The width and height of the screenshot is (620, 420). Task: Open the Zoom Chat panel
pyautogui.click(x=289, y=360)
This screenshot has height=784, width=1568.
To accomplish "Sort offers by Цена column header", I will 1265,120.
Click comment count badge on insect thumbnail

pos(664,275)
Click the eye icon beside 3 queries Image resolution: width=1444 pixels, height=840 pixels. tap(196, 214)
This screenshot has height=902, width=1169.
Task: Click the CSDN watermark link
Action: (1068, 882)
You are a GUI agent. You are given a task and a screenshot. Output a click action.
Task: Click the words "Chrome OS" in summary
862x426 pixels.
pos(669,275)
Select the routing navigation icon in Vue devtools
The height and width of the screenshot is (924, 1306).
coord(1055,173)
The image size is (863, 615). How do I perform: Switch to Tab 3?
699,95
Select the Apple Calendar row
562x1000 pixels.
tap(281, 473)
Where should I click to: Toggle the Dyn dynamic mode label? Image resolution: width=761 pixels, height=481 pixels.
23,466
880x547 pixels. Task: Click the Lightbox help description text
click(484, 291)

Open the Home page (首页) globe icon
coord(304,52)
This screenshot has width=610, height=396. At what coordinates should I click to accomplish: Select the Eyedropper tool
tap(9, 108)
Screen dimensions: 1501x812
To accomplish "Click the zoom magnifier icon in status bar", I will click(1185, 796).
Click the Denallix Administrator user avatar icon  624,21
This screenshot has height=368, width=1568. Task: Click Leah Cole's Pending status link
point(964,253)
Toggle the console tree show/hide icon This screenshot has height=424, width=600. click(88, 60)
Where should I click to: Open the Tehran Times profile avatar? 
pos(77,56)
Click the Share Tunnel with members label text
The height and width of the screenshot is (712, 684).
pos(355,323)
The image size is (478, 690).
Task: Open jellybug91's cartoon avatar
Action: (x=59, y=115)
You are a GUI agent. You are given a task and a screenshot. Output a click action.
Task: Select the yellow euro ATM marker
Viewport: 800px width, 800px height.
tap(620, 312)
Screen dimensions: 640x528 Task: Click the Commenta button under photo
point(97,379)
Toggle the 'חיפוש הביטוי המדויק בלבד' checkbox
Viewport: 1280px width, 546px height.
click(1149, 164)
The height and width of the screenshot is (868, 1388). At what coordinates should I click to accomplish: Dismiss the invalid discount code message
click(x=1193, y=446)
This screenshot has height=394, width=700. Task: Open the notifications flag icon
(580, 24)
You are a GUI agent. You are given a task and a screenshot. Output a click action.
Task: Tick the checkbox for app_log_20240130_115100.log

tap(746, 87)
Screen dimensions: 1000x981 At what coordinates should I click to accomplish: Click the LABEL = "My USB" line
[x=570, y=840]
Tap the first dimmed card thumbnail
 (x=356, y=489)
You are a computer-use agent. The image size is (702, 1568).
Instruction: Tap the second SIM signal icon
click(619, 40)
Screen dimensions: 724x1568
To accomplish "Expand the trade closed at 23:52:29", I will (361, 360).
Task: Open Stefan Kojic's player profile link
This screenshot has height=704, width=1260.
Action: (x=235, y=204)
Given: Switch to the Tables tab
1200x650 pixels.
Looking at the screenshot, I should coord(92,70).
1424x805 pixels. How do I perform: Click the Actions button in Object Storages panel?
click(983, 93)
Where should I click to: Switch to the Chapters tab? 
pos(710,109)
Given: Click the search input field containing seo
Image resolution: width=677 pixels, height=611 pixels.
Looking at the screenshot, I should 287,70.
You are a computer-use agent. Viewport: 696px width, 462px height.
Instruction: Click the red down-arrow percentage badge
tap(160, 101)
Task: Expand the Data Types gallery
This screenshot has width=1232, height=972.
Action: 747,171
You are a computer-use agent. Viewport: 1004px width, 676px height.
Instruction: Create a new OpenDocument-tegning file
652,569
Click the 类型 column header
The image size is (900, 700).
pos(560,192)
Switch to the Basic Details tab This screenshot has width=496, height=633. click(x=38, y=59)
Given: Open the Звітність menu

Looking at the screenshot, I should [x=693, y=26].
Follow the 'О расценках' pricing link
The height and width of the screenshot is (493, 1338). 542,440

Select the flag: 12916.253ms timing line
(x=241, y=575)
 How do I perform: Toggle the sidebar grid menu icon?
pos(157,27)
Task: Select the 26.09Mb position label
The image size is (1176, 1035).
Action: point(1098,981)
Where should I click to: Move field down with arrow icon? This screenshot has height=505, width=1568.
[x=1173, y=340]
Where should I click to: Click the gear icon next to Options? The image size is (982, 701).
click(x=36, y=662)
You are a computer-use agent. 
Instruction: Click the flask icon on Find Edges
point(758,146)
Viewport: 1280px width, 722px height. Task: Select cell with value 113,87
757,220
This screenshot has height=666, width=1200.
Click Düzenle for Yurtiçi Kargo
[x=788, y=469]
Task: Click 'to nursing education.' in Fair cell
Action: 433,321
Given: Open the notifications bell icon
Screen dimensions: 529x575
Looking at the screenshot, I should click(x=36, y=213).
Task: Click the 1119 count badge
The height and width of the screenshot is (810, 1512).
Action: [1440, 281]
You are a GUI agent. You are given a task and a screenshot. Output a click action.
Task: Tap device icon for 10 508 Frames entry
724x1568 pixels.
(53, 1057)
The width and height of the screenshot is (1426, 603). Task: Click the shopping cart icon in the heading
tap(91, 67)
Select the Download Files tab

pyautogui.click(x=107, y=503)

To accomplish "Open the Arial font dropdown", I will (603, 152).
**********
_Exercise instructions:_
Would you reproduce all the entries exactly?

_Result for this exercise:_
The width and height of the screenshot is (620, 420). Task: Open the Zoom Chat panel
pyautogui.click(x=289, y=360)
This screenshot has height=784, width=1568.
To accomplish "Sort offers by Цена column header", I will 1265,120.
Click comment count badge on insect thumbnail

pos(664,275)
Click the eye icon beside 3 queries Image resolution: width=1444 pixels, height=840 pixels. tap(196, 214)
This screenshot has height=902, width=1169.
Task: Click the CSDN watermark link
Action: (1068, 882)
You are a GUI agent. You are given a task and a screenshot. Output a click action.
Task: Click the words "Chrome OS" in summary
862x426 pixels.
pos(669,275)
Select the routing navigation icon in Vue devtools
The height and width of the screenshot is (924, 1306).
coord(1055,173)
The image size is (863, 615). How do I perform: Switch to Tab 3?
699,95
Select the Apple Calendar row
562x1000 pixels.
tap(281, 473)
Where should I click to: Toggle the Dyn dynamic mode label? Image resolution: width=761 pixels, height=481 pixels.
23,466
880x547 pixels. Task: Click the Lightbox help description text
click(484, 291)

Open the Home page (首页) globe icon
coord(304,52)
This screenshot has width=610, height=396. At what coordinates should I click to accomplish: Select the Eyedropper tool
tap(9, 108)
Screen dimensions: 1501x812
To accomplish "Click the zoom magnifier icon in status bar", I will click(1185, 796).
Click the Denallix Administrator user avatar icon  624,21
This screenshot has height=368, width=1568. Task: Click Leah Cole's Pending status link
point(964,253)
Toggle the console tree show/hide icon This screenshot has height=424, width=600. click(88, 60)
Where should I click to: Open the Tehran Times profile avatar? 
pos(77,56)
Click the Share Tunnel with members label text
The height and width of the screenshot is (712, 684).
pos(355,323)
The image size is (478, 690).
Task: Open jellybug91's cartoon avatar
Action: (x=59, y=115)
You are a GUI agent. You are given a task and a screenshot. Output a click action.
Task: Select the yellow euro ATM marker
Viewport: 800px width, 800px height.
tap(620, 312)
Screen dimensions: 640x528 Task: Click the Commenta button under photo
point(97,379)
Toggle the 'חיפוש הביטוי המדויק בלבד' checkbox
Viewport: 1280px width, 546px height.
click(1149, 164)
The height and width of the screenshot is (868, 1388). At what coordinates should I click to accomplish: Dismiss the invalid discount code message
click(x=1193, y=446)
This screenshot has height=394, width=700. Task: Open the notifications flag icon
(580, 24)
You are a GUI agent. You are given a task and a screenshot. Output a click action.
Task: Tick the checkbox for app_log_20240130_115100.log

tap(746, 87)
Screen dimensions: 1000x981 At what coordinates should I click to accomplish: Click the LABEL = "My USB" line
[x=570, y=840]
Tap the first dimmed card thumbnail
 (x=356, y=489)
You are a computer-use agent. The image size is (702, 1568).
Instruction: Tap the second SIM signal icon
click(619, 40)
Screen dimensions: 724x1568
To accomplish "Expand the trade closed at 23:52:29", I will (361, 360).
Task: Open Stefan Kojic's player profile link
This screenshot has height=704, width=1260.
Action: (x=235, y=204)
Given: Switch to the Tables tab
1200x650 pixels.
Looking at the screenshot, I should coord(92,70).
1424x805 pixels. How do I perform: Click the Actions button in Object Storages panel?
click(983, 93)
Where should I click to: Switch to the Chapters tab? 
pos(710,109)
Given: Click the search input field containing seo
Image resolution: width=677 pixels, height=611 pixels.
Looking at the screenshot, I should 287,70.
You are a computer-use agent. Viewport: 696px width, 462px height.
Instruction: Click the red down-arrow percentage badge
tap(160, 101)
Task: Expand the Data Types gallery
This screenshot has width=1232, height=972.
Action: 747,171
You are a computer-use agent. Viewport: 1004px width, 676px height.
Instruction: Create a new OpenDocument-tegning file
652,569
Click the 类型 column header
The image size is (900, 700).
pos(560,192)
Switch to the Basic Details tab This screenshot has width=496, height=633. click(x=38, y=59)
Given: Open the Звітність menu

Looking at the screenshot, I should [x=693, y=26].
Follow the 'О расценках' pricing link
The height and width of the screenshot is (493, 1338). 542,440

Select the flag: 12916.253ms timing line
(x=241, y=575)
 How do I perform: Toggle the sidebar grid menu icon?
pos(157,27)
Task: Select the 26.09Mb position label
The image size is (1176, 1035).
Action: point(1098,981)
Where should I click to: Move field down with arrow icon? This screenshot has height=505, width=1568.
[x=1173, y=340]
Where should I click to: Click the gear icon next to Options? The image size is (982, 701).
click(x=36, y=662)
You are a computer-use agent. 
Instruction: Click the flask icon on Find Edges
point(758,146)
Viewport: 1280px width, 722px height. Task: Select cell with value 113,87
757,220
This screenshot has height=666, width=1200.
Click Düzenle for Yurtiçi Kargo
[x=788, y=469]
Task: Click 'to nursing education.' in Fair cell
Action: 433,321
Given: Open the notifications bell icon
Screen dimensions: 529x575
Looking at the screenshot, I should click(x=36, y=213).
Task: Click the 1119 count badge
The height and width of the screenshot is (810, 1512).
Action: [1440, 281]
You are a GUI agent. You are given a task and a screenshot. Output a click action.
Task: Tap device icon for 10 508 Frames entry
724x1568 pixels.
(53, 1057)
The width and height of the screenshot is (1426, 603). Task: Click the shopping cart icon in the heading
tap(91, 67)
Select the Download Files tab

pyautogui.click(x=107, y=503)

To accomplish "Open the Arial font dropdown", I will (603, 152).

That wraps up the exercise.